* **Page text**
- - - - -

To assess the social validity of the study, mathematics teachers from the participating classes were asked to provide general feedback on the feasibility and usefulness of the interventions. The questioning of the teachers occurred 2 weeks after the post-test.

Social validity refers to the acceptability of the intervention by the recipients, in this case, teachers, and whether the intervention could make a meaningful difference in their opinion. Interventions that are considered socially significant (i.e., desirable and acceptable) are more likely to be adopted by teachers.

Data analysis

Cognitive function

Concentration and accuracy were derived from the test results as normalized values (norming sample from the validation study of the KoKi, N = 790) aligned with the respective age cohort, and treated as dependent variables.

- - - - -

* **What is asked**
a) Using the study excerpt, answer each question on its own line, marked the same way:
(i) How long after the post-test were the teachers questioned?
(ii) How many people made up the norming sample from the KoKi validation study?
(iii) On which two qualities of the interventions were the teachers asked to give feedback?
b) Carry on writing the study excerpt about social validity and data analysis, starting right after its last sentence.
You won't need the listing for this.

- - - - -

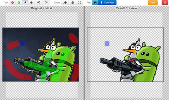Choose the pan/move crosshair tool
The image size is (169, 100).
coord(31,2)
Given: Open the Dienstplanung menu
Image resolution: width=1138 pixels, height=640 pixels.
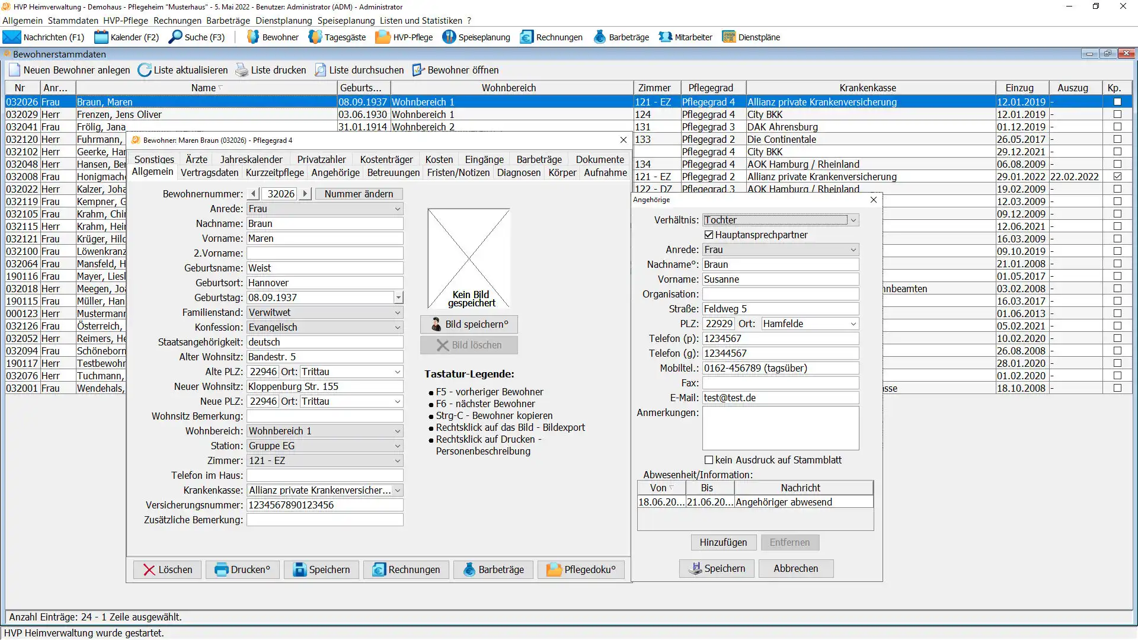Looking at the screenshot, I should click(x=283, y=21).
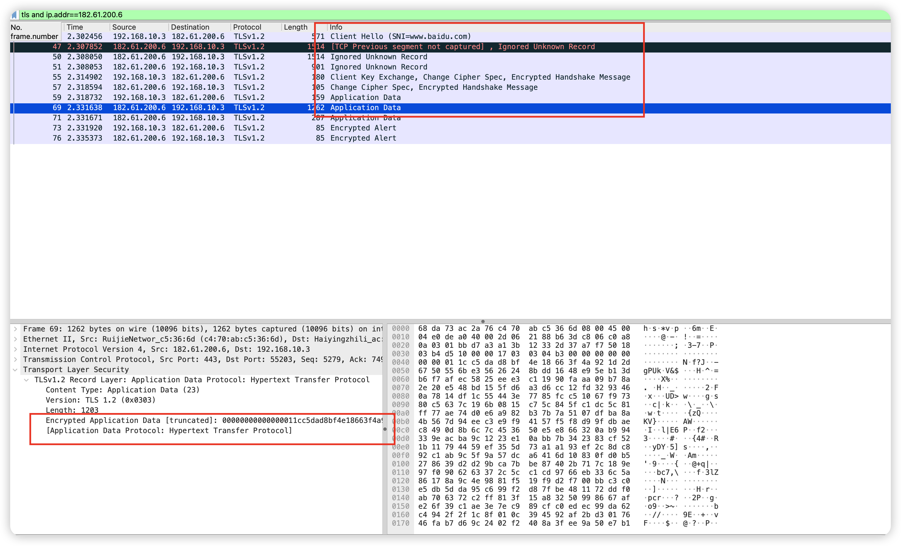Image resolution: width=901 pixels, height=546 pixels.
Task: Select the Client Hello baidu.com packet
Action: (400, 37)
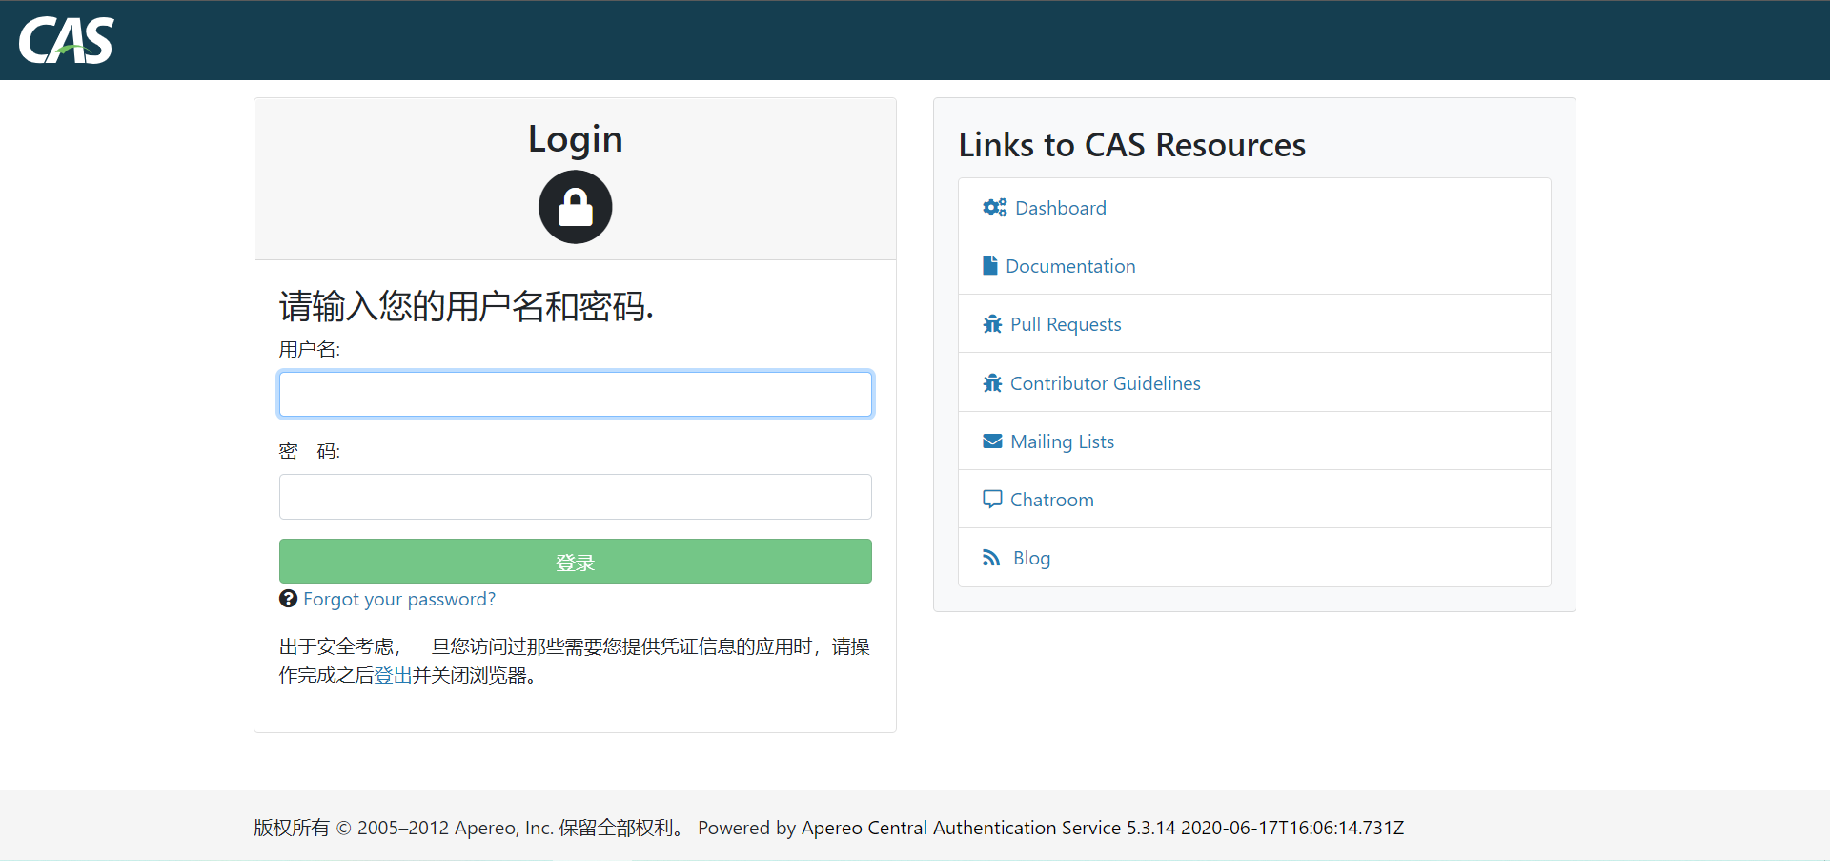
Task: Open the Chatroom link
Action: click(1052, 499)
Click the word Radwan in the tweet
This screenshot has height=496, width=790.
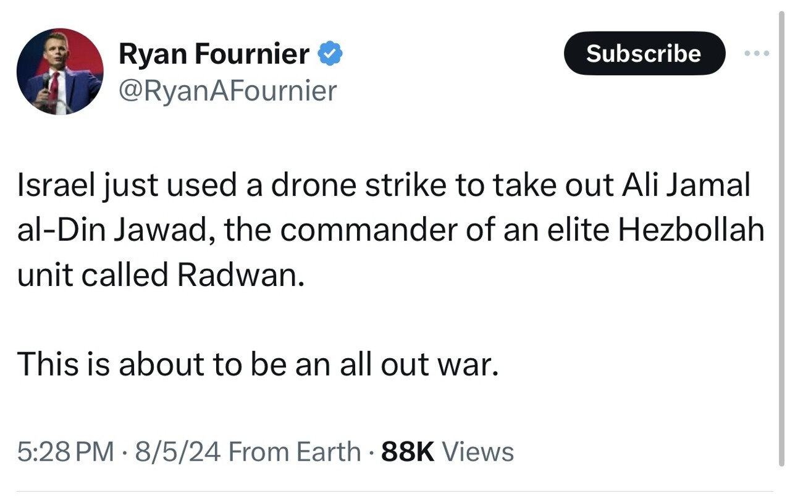(x=240, y=274)
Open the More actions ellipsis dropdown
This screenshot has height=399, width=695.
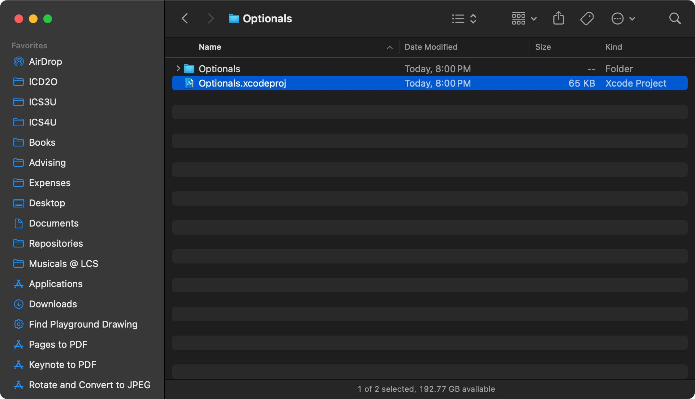coord(623,18)
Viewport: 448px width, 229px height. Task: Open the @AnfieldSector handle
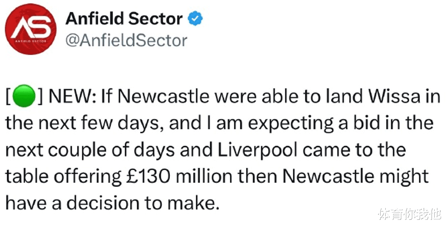pyautogui.click(x=126, y=40)
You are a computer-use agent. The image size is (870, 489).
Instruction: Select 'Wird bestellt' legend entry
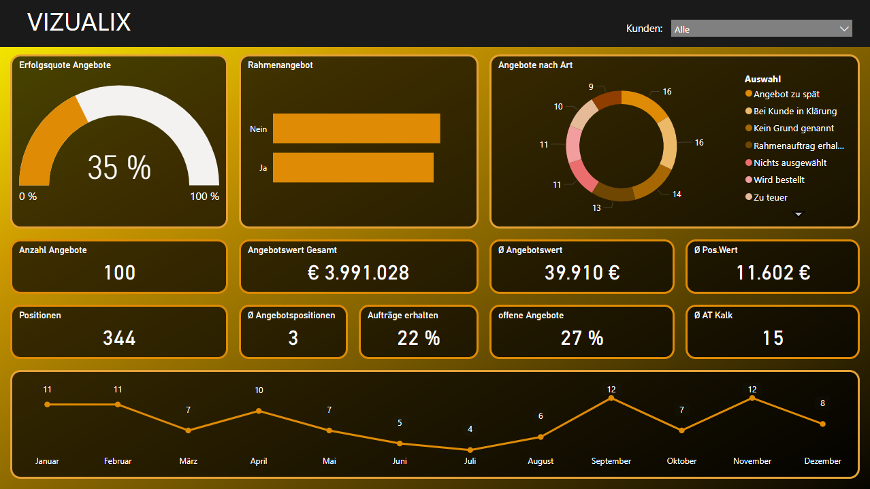tap(779, 180)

- - - - -

* **Exercise results**
a)
(i) 2 weeks
(ii) 790
(iii) Feasibility and usefulness

b)
Concentration is defined as the number of processed test objects (regardless of whether they are solved correctly or incorrectly) minus the total number of errors, which encompasses both omission and confusion errors. This measure exhibits strong convergent construct validity with the concept of “selective attention” as outlined in the Intelligence and Development Scales33. Accuracy is calculated by dividing the concentration score by the number of processed test objects.

Normalized scores above 95 points and below 105 points are considered indicative of average test performance.

Mathematics achievement

The success rate for both the simple and difficult section of the test was calculated as the percentage of correctly solved maths problems relative to the total number of problems presented, and these rates were treated as dependent variables.

Identifying students with lower concentration achievement

In the validation study of the KoKi test, children with ADHD exhibited concentration performance rates that were at least 0.58 standard deviations below the mean of their peers without ADHD31. We applied this criterion to our pre-test data, identifying children whose concentration scores were at least 0.58 standard deviations below the overall mean. This approach created a subsample to evaluate whether our interventions affected concentration differently in this specific group with reduced concentration.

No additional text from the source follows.